*STATED TASK*. Please copy the records from the start through the line containing "tap(46, 120)", substituting "Directive" for "Instruction" and leaving everything else unchanged.

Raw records
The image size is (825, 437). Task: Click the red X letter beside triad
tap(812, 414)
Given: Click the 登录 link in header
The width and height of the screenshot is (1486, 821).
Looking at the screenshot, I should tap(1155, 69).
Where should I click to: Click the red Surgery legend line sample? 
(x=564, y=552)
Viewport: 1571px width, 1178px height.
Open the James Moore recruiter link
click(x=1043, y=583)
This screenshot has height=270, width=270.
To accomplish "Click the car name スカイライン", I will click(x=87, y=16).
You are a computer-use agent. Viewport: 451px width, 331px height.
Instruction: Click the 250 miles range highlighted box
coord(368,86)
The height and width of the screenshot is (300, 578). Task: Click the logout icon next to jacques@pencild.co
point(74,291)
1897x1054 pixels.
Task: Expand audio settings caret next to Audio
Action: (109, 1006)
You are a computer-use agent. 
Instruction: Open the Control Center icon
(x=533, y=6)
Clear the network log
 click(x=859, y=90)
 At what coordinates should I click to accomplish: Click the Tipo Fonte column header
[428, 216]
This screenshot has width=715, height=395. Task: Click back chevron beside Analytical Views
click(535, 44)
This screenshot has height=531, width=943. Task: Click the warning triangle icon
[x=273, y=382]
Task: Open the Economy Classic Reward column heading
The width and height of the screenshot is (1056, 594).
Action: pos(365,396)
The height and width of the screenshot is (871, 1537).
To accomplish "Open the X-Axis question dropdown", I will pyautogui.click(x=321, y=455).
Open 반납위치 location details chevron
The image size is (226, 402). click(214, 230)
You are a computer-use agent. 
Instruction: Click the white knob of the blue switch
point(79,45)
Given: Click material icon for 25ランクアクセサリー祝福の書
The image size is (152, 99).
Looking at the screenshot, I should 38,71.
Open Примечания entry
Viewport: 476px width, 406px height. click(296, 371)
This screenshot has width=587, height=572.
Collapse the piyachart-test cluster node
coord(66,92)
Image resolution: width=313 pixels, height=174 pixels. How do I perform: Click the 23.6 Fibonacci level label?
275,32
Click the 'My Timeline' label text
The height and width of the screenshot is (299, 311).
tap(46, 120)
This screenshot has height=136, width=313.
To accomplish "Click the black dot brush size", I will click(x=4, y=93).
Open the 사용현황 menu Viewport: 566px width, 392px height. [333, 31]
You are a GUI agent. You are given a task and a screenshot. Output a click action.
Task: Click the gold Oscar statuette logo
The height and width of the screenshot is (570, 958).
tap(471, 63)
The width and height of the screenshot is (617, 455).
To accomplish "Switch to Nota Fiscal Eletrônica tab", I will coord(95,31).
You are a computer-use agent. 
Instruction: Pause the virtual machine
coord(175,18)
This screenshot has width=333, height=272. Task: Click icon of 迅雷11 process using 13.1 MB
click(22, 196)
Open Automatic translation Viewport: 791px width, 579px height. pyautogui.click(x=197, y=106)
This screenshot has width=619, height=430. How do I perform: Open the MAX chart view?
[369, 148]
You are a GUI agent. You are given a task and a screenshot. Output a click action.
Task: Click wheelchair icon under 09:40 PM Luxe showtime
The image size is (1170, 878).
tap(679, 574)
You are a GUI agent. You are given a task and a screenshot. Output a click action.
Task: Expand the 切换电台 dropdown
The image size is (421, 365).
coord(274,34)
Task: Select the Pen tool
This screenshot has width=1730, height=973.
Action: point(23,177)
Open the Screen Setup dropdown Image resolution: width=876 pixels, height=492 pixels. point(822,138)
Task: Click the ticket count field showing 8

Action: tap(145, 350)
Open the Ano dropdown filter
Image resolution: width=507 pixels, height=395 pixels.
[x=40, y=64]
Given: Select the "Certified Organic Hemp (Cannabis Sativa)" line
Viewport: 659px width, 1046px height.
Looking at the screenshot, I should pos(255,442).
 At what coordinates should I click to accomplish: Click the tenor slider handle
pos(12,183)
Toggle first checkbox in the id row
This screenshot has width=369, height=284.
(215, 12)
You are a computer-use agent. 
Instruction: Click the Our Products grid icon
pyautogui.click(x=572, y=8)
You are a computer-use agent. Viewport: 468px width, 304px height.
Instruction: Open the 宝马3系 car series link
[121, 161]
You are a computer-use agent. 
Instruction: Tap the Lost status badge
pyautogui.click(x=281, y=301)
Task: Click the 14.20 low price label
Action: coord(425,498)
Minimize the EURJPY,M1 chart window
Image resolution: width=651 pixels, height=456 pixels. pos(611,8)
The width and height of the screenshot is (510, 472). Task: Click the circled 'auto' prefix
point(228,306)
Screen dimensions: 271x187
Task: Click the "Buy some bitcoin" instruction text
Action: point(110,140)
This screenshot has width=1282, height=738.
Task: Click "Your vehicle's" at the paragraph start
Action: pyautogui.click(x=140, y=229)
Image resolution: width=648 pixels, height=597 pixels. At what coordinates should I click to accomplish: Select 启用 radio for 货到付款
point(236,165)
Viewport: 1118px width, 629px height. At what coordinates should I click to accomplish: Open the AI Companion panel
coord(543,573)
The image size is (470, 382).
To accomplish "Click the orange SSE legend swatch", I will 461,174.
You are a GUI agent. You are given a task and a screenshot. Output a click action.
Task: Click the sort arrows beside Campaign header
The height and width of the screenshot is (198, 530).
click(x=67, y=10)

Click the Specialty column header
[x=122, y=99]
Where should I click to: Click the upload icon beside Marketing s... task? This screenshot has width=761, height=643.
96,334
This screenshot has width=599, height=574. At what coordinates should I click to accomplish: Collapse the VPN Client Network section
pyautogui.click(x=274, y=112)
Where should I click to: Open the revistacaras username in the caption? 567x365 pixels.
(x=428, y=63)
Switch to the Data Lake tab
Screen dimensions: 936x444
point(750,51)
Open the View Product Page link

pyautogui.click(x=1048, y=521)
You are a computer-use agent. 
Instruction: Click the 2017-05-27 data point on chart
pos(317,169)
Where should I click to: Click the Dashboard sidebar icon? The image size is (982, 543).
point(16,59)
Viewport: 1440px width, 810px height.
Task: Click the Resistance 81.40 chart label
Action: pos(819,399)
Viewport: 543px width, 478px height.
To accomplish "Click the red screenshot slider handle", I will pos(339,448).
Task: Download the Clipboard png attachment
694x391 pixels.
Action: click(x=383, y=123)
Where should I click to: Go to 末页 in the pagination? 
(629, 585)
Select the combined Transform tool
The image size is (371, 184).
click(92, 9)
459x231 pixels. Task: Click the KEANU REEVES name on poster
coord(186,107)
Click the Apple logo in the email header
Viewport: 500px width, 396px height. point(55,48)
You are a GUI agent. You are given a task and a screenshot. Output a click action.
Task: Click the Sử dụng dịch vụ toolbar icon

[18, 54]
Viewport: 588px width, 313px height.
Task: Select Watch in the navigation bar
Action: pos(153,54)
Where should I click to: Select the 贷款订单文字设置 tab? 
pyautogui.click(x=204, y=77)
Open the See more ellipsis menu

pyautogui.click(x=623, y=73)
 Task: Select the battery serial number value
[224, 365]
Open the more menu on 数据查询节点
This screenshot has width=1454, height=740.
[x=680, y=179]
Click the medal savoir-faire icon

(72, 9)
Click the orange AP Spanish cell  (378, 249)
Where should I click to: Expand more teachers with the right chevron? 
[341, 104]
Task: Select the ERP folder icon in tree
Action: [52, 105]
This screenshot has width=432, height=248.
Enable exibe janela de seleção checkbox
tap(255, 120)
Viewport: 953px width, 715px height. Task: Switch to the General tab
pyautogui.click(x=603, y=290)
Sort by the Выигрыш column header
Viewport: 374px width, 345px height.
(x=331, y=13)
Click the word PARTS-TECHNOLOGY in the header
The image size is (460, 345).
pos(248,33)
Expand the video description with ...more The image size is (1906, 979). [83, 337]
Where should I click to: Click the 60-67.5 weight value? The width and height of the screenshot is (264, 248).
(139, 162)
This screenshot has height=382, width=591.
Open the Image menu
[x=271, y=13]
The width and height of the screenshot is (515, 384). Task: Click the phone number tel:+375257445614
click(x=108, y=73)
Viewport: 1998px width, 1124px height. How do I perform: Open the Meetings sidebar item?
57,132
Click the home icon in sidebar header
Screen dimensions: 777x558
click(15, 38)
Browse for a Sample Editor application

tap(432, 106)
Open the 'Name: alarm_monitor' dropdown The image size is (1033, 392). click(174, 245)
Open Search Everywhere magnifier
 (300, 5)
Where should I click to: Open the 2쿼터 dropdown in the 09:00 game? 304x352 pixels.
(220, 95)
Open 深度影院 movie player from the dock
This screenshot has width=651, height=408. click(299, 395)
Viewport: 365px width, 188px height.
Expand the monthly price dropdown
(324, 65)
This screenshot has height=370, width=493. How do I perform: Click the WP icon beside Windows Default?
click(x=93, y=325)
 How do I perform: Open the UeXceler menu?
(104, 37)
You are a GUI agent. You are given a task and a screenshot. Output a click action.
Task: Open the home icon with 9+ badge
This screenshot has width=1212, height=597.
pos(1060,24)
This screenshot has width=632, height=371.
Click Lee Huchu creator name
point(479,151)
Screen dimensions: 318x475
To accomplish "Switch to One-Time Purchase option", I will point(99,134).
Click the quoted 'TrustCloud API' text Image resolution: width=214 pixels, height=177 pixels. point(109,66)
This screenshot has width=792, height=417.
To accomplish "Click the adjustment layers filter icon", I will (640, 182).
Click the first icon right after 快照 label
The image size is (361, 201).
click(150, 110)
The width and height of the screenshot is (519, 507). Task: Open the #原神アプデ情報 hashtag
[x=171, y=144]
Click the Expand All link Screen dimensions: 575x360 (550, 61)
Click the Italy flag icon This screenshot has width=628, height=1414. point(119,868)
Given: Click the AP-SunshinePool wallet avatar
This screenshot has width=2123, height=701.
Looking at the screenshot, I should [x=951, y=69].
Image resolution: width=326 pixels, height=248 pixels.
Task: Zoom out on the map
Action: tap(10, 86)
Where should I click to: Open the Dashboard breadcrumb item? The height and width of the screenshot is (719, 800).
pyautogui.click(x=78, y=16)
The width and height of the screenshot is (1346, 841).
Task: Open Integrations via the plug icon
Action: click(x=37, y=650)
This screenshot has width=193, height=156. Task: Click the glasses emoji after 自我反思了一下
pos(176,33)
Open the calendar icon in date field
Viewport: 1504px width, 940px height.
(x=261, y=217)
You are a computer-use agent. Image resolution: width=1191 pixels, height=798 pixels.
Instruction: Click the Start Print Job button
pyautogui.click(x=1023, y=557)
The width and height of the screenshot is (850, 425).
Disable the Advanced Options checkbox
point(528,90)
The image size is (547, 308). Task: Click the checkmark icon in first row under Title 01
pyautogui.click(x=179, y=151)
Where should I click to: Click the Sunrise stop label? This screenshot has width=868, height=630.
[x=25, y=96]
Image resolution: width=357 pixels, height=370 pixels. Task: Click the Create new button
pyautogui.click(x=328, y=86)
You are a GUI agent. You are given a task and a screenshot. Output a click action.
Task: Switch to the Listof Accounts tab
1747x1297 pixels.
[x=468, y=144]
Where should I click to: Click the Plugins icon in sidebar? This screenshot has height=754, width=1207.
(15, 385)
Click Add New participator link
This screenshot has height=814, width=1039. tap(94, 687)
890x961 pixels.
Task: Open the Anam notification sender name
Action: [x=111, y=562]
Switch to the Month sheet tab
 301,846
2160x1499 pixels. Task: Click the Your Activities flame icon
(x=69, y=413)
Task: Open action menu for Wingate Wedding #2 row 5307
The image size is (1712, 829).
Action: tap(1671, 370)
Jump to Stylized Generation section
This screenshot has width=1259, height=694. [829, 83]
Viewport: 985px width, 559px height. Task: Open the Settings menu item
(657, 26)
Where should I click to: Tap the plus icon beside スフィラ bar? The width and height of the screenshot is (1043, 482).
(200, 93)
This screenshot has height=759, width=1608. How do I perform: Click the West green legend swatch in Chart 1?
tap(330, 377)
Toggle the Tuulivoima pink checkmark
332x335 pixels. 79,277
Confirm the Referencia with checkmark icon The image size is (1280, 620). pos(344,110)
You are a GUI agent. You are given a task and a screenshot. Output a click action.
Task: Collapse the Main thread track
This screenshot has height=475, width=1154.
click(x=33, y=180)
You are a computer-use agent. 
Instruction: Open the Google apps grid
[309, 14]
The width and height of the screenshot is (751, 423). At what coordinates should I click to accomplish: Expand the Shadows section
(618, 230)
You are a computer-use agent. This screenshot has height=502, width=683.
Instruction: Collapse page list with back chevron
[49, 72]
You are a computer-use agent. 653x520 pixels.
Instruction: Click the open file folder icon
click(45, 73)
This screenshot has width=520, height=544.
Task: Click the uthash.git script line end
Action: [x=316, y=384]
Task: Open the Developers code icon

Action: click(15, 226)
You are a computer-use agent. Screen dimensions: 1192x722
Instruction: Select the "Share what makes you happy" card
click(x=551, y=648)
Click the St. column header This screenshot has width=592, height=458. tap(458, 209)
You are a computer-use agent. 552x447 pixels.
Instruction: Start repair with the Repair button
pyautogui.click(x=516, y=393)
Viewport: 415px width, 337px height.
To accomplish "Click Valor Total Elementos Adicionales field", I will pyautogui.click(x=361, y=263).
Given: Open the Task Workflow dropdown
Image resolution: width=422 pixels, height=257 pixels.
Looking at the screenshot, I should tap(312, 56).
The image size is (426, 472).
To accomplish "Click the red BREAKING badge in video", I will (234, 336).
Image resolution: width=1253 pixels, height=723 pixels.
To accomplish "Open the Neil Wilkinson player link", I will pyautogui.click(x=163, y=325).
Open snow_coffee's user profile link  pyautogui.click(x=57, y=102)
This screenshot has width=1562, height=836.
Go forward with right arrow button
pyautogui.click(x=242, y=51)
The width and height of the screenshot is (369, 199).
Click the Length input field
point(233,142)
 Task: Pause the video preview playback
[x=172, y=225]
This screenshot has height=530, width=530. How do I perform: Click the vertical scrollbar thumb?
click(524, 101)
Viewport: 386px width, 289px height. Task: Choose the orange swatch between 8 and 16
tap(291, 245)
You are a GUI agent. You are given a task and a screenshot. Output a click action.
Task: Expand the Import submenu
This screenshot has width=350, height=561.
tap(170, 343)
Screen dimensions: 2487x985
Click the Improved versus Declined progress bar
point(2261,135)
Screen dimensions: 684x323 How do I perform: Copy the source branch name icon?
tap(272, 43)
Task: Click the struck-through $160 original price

*FINAL ANSWER*.
The image size is (825, 437). Task: Click the red X letter beside triad
tap(812, 414)
Given: Click the 登录 link in header
The width and height of the screenshot is (1486, 821).
Looking at the screenshot, I should tap(1155, 69).
Where should I click to: Click the red Surgery legend line sample? 
(x=564, y=552)
Viewport: 1571px width, 1178px height.
Open the James Moore recruiter link
click(x=1043, y=583)
This screenshot has height=270, width=270.
To accomplish "Click the car name スカイライン", I will click(x=87, y=16).
You are a computer-use agent. Viewport: 451px width, 331px height.
Directive: Click the 250 miles range highlighted box
coord(368,86)
The height and width of the screenshot is (300, 578). Task: Click the logout icon next to jacques@pencild.co
point(74,291)
1897x1054 pixels.
Task: Expand audio settings caret next to Audio
Action: (109, 1006)
You are a computer-use agent. 
Directive: Open the Control Center icon
(x=533, y=6)
Clear the network log
 click(x=859, y=90)
 At what coordinates should I click to accomplish: Click the Tipo Fonte column header
[428, 216]
This screenshot has width=715, height=395. Task: Click back chevron beside Analytical Views
click(535, 44)
This screenshot has height=531, width=943. Task: Click the warning triangle icon
[x=273, y=382]
Task: Open the Economy Classic Reward column heading
The width and height of the screenshot is (1056, 594).
Action: pos(365,396)
The height and width of the screenshot is (871, 1537).
To accomplish "Open the X-Axis question dropdown", I will pyautogui.click(x=321, y=455).
Open 반납위치 location details chevron
The image size is (226, 402). click(214, 230)
You are a computer-use agent. 
Directive: Click the white knob of the blue switch
point(79,45)
Given: Click material icon for 25ランクアクセサリー祝福の書
The image size is (152, 99).
Looking at the screenshot, I should 38,71.
Open Примечания entry
Viewport: 476px width, 406px height. click(296, 371)
This screenshot has width=587, height=572.
Collapse the piyachart-test cluster node
coord(66,92)
Image resolution: width=313 pixels, height=174 pixels. How do I perform: Click the 23.6 Fibonacci level label?
275,32
Click the 'My Timeline' label text
The height and width of the screenshot is (299, 311).
tap(46, 120)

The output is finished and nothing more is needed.